RECORDS TO USE:
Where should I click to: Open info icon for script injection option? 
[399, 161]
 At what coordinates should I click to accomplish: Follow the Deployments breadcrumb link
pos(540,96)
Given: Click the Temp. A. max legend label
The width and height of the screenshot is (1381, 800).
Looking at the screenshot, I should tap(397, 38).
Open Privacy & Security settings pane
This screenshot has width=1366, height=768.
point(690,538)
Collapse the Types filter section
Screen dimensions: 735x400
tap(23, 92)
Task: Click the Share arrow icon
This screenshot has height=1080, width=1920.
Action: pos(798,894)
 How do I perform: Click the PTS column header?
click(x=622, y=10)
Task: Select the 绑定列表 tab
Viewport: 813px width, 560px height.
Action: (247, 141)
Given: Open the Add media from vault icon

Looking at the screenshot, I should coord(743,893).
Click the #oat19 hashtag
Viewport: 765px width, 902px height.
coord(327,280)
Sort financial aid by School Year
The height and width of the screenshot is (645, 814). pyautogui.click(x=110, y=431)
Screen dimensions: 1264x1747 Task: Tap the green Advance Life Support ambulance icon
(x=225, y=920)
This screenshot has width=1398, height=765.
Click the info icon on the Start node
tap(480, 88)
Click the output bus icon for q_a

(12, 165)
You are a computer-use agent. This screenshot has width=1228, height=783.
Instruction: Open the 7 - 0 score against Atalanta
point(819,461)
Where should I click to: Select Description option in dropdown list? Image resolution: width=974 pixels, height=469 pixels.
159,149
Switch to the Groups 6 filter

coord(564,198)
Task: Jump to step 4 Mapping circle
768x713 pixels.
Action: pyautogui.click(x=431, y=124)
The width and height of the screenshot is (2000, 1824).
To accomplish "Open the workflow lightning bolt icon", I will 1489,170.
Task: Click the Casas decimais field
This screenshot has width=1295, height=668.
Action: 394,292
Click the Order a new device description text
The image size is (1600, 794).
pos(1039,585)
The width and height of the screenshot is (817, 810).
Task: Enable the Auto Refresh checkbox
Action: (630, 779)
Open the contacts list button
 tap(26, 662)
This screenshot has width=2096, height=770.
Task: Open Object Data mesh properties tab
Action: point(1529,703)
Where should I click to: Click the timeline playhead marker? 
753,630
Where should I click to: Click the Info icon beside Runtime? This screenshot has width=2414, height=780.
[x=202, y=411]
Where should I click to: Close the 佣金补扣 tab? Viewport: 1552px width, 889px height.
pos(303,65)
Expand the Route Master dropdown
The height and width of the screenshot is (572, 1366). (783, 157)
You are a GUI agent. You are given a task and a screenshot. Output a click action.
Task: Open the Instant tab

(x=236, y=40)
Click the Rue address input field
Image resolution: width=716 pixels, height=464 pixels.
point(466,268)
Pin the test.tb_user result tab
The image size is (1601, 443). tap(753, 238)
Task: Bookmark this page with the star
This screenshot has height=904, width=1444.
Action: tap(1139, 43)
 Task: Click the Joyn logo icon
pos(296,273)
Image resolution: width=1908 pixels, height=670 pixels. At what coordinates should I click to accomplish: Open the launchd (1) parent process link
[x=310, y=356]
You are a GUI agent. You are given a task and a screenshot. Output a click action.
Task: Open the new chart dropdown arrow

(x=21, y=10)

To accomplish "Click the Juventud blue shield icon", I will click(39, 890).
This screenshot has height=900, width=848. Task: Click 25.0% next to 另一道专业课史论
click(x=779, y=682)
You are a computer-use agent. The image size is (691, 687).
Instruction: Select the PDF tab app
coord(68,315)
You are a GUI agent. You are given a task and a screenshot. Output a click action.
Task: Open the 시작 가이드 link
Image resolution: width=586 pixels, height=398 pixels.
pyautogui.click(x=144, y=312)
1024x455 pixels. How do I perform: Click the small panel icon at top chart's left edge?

TASK BRIEF: Return, please, every line from the one that contains "Task: Open the Instant tab" through the final line of the listing, exactly, and no others.

EXERCISE RESPONSE:
Task: Open the Instant tab

(x=236, y=40)
Click the Rue address input field
Image resolution: width=716 pixels, height=464 pixels.
point(466,268)
Pin the test.tb_user result tab
The image size is (1601, 443). tap(753, 238)
Task: Bookmark this page with the star
This screenshot has height=904, width=1444.
Action: tap(1139, 43)
 Task: Click the Joyn logo icon
pos(296,273)
Image resolution: width=1908 pixels, height=670 pixels. At what coordinates should I click to accomplish: Open the launchd (1) parent process link
[x=310, y=356]
You are a GUI agent. You are given a task and a screenshot. Output a click action.
Task: Open the new chart dropdown arrow

(x=21, y=10)

To accomplish "Click the Juventud blue shield icon", I will click(39, 890).
This screenshot has height=900, width=848. Task: Click 25.0% next to 另一道专业课史论
click(x=779, y=682)
You are a computer-use agent. The image size is (691, 687).
Instruction: Select the PDF tab app
coord(68,315)
You are a GUI agent. You are given a task and a screenshot. Output a click action.
Task: Open the 시작 가이드 link
Image resolution: width=586 pixels, height=398 pixels.
pyautogui.click(x=144, y=312)
1024x455 pixels. How do I perform: Click the small panel icon at top chart's left edge?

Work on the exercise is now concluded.